* _WORK REQUEST_:
Transcribe every entry word for word, but drop the pictures.

* _RECORDS FOR THE EXERCISE_:
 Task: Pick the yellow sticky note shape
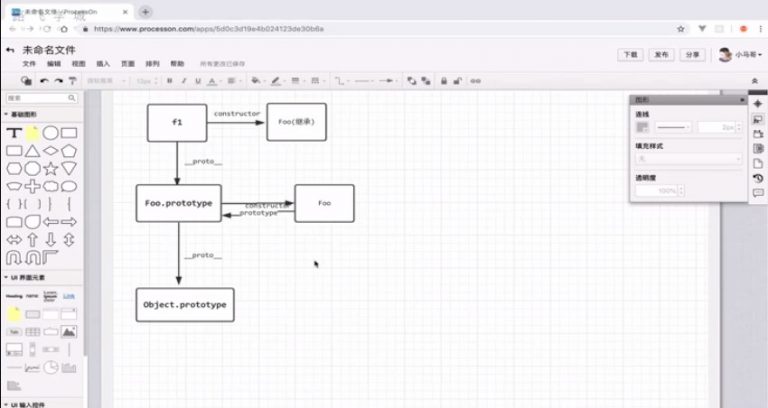click(32, 133)
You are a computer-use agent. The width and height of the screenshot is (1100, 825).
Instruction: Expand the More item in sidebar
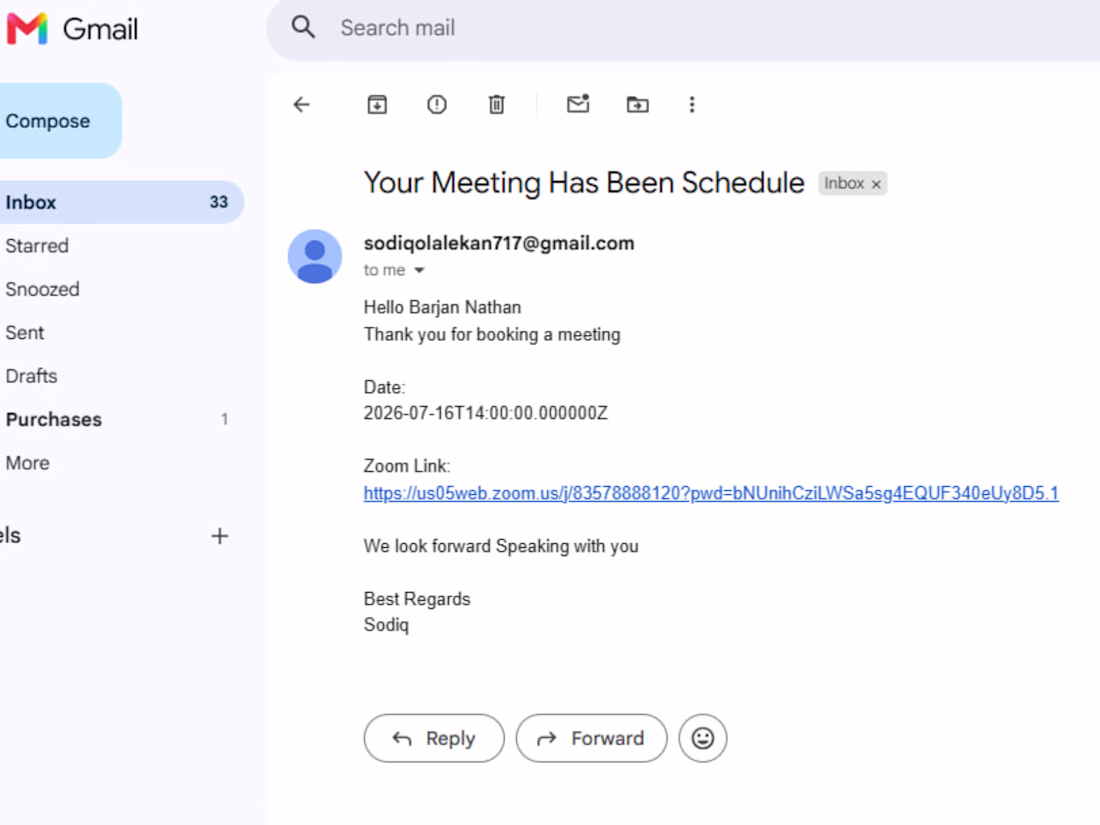tap(27, 463)
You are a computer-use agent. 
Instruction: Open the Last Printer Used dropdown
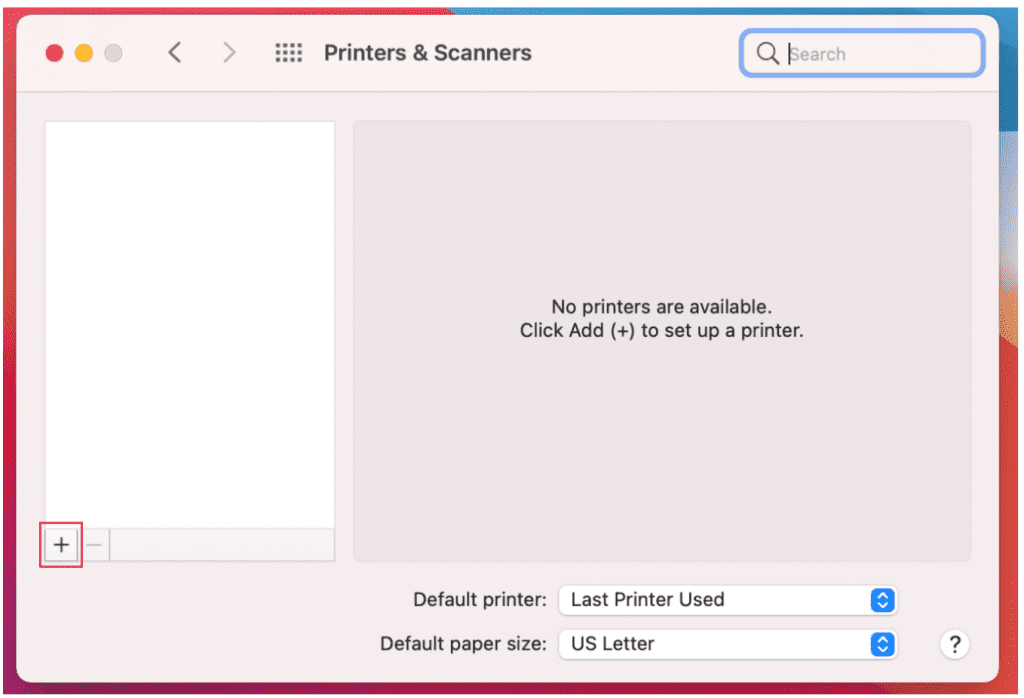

* _OUTPUT_:
 Task: Pick the yellow sticky note shape
click(32, 133)
You are a computer-use agent. The width and height of the screenshot is (1100, 825).
Instruction: Expand the More item in sidebar
tap(27, 463)
You are a computer-use agent. 
Instruction: Open the Last Printer Used dropdown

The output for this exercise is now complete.